• **TASK ITEM**
Set down all of the data that follows, keeping every character.

Collected data entries:
********

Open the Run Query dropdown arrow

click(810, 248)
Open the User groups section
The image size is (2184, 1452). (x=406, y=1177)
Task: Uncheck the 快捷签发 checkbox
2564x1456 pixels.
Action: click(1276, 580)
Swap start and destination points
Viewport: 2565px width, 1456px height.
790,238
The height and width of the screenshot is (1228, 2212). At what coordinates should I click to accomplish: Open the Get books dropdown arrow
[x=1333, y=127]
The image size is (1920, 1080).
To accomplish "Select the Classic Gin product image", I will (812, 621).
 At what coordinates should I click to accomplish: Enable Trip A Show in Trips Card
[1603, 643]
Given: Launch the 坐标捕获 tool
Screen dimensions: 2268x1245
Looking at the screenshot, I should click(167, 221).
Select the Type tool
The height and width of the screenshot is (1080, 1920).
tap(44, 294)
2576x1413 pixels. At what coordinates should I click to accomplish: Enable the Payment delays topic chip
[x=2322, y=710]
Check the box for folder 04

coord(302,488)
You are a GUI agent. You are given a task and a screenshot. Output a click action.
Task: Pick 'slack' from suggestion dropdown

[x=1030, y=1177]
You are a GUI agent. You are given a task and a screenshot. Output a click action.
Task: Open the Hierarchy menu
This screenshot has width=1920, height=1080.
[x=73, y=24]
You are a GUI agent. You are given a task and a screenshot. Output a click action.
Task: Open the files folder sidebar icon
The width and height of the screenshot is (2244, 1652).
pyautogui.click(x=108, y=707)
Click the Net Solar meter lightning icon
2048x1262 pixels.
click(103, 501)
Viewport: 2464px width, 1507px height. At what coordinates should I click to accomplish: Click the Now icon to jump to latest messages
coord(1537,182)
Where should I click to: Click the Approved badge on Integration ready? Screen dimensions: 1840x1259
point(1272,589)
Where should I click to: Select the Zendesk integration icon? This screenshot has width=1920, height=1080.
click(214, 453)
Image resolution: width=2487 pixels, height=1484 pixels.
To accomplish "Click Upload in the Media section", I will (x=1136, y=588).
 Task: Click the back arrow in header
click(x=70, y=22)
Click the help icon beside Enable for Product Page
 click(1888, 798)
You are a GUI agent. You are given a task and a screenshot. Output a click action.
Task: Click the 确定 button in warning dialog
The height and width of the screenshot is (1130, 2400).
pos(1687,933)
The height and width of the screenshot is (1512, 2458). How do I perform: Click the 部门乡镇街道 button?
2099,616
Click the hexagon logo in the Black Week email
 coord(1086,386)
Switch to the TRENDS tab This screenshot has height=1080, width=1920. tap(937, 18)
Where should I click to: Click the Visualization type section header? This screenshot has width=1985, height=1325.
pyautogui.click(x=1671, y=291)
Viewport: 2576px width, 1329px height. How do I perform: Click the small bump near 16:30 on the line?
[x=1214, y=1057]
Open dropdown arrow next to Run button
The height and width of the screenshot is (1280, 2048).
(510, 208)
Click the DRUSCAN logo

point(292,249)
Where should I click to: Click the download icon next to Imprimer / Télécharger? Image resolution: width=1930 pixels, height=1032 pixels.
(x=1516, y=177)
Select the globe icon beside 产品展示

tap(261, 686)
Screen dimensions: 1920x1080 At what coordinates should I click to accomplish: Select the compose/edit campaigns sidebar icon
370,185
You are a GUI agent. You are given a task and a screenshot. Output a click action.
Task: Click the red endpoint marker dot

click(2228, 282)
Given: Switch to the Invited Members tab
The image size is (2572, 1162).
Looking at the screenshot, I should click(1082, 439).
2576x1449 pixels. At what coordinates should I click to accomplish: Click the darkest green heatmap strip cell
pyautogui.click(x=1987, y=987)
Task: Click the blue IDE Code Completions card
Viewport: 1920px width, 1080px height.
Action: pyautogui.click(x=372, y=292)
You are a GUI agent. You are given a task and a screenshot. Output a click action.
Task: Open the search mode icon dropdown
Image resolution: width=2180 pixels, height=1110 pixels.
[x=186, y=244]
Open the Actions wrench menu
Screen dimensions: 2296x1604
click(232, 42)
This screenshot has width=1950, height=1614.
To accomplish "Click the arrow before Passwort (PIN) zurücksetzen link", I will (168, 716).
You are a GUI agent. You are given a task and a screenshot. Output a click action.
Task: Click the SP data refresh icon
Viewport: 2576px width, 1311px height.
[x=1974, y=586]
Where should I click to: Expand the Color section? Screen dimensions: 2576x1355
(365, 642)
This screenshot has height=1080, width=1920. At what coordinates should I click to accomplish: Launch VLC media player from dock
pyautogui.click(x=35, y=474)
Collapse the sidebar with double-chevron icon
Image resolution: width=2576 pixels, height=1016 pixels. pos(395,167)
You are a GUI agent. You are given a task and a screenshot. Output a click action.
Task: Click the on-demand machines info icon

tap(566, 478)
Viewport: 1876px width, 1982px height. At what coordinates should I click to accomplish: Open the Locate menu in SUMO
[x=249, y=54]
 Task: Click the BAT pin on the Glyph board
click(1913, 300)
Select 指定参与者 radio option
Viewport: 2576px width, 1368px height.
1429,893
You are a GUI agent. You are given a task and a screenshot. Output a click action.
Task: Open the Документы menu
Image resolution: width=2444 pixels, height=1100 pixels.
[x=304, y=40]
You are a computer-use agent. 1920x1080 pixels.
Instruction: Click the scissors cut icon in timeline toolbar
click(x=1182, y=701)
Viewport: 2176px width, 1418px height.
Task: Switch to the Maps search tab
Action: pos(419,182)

********

• **RESULT OF THIS EXERCISE**
Open the Run Query dropdown arrow

click(810, 248)
Open the User groups section
The image size is (2184, 1452). (x=406, y=1177)
Task: Uncheck the 快捷签发 checkbox
2564x1456 pixels.
Action: click(1276, 580)
Swap start and destination points
Viewport: 2565px width, 1456px height.
790,238
The height and width of the screenshot is (1228, 2212). At what coordinates should I click to accomplish: Open the Get books dropdown arrow
[x=1333, y=127]
The image size is (1920, 1080).
To accomplish "Select the Classic Gin product image", I will (812, 621).
 At what coordinates should I click to accomplish: Enable Trip A Show in Trips Card
[1603, 643]
Given: Launch the 坐标捕获 tool
Screen dimensions: 2268x1245
Looking at the screenshot, I should click(167, 221).
Select the Type tool
The height and width of the screenshot is (1080, 1920).
tap(44, 294)
2576x1413 pixels. At what coordinates should I click to accomplish: Enable the Payment delays topic chip
[x=2322, y=710]
Check the box for folder 04

coord(302,488)
You are a GUI agent. You are given a task and a screenshot. Output a click action.
Task: Pick 'slack' from suggestion dropdown

[x=1030, y=1177]
You are a GUI agent. You are given a task and a screenshot. Output a click action.
Task: Open the Hierarchy menu
This screenshot has width=1920, height=1080.
[x=73, y=24]
You are a GUI agent. You are given a task and a screenshot. Output a click action.
Task: Open the files folder sidebar icon
The width and height of the screenshot is (2244, 1652).
pyautogui.click(x=108, y=707)
Click the Net Solar meter lightning icon
2048x1262 pixels.
click(103, 501)
Viewport: 2464px width, 1507px height. At what coordinates should I click to accomplish: Click the Now icon to jump to latest messages
coord(1537,182)
Where should I click to: Click the Approved badge on Integration ready? Screen dimensions: 1840x1259
point(1272,589)
Where should I click to: Select the Zendesk integration icon? This screenshot has width=1920, height=1080.
click(214, 453)
Image resolution: width=2487 pixels, height=1484 pixels.
To accomplish "Click Upload in the Media section", I will (x=1136, y=588).
 Task: Click the back arrow in header
click(x=70, y=22)
Click the help icon beside Enable for Product Page
 click(1888, 798)
You are a GUI agent. You are given a task and a screenshot. Output a click action.
Task: Click the 确定 button in warning dialog
The height and width of the screenshot is (1130, 2400).
pos(1687,933)
The height and width of the screenshot is (1512, 2458). How do I perform: Click the 部门乡镇街道 button?
2099,616
Click the hexagon logo in the Black Week email
 coord(1086,386)
Switch to the TRENDS tab This screenshot has height=1080, width=1920. tap(937, 18)
Where should I click to: Click the Visualization type section header? This screenshot has width=1985, height=1325.
pyautogui.click(x=1671, y=291)
Viewport: 2576px width, 1329px height. How do I perform: Click the small bump near 16:30 on the line?
[x=1214, y=1057]
Open dropdown arrow next to Run button
The height and width of the screenshot is (1280, 2048).
(510, 208)
Click the DRUSCAN logo

point(292,249)
Where should I click to: Click the download icon next to Imprimer / Télécharger? Image resolution: width=1930 pixels, height=1032 pixels.
(x=1516, y=177)
Select the globe icon beside 产品展示

tap(261, 686)
Screen dimensions: 1920x1080 At what coordinates should I click to accomplish: Select the compose/edit campaigns sidebar icon
370,185
You are a GUI agent. You are given a task and a screenshot. Output a click action.
Task: Click the red endpoint marker dot

click(2228, 282)
Given: Switch to the Invited Members tab
The image size is (2572, 1162).
Looking at the screenshot, I should click(1082, 439).
2576x1449 pixels. At what coordinates should I click to accomplish: Click the darkest green heatmap strip cell
pyautogui.click(x=1987, y=987)
Task: Click the blue IDE Code Completions card
Viewport: 1920px width, 1080px height.
Action: pyautogui.click(x=372, y=292)
You are a GUI agent. You are given a task and a screenshot. Output a click action.
Task: Open the search mode icon dropdown
Image resolution: width=2180 pixels, height=1110 pixels.
[x=186, y=244]
Open the Actions wrench menu
Screen dimensions: 2296x1604
click(232, 42)
This screenshot has width=1950, height=1614.
To accomplish "Click the arrow before Passwort (PIN) zurücksetzen link", I will (168, 716).
You are a GUI agent. You are given a task and a screenshot. Output a click action.
Task: Click the SP data refresh icon
Viewport: 2576px width, 1311px height.
[x=1974, y=586]
Where should I click to: Expand the Color section? Screen dimensions: 2576x1355
(365, 642)
This screenshot has height=1080, width=1920. At what coordinates should I click to accomplish: Launch VLC media player from dock
pyautogui.click(x=35, y=474)
Collapse the sidebar with double-chevron icon
Image resolution: width=2576 pixels, height=1016 pixels. pos(395,167)
You are a GUI agent. You are given a task and a screenshot. Output a click action.
Task: Click the on-demand machines info icon

tap(566, 478)
Viewport: 1876px width, 1982px height. At what coordinates should I click to accomplish: Open the Locate menu in SUMO
[x=249, y=54]
 Task: Click the BAT pin on the Glyph board
click(1913, 300)
Select 指定参与者 radio option
Viewport: 2576px width, 1368px height.
1429,893
You are a GUI agent. You are given a task and a screenshot. Output a click action.
Task: Open the Документы menu
Image resolution: width=2444 pixels, height=1100 pixels.
[x=304, y=40]
You are a computer-use agent. 1920x1080 pixels.
Instruction: Click the scissors cut icon in timeline toolbar
click(x=1182, y=701)
Viewport: 2176px width, 1418px height.
Task: Switch to the Maps search tab
Action: pos(419,182)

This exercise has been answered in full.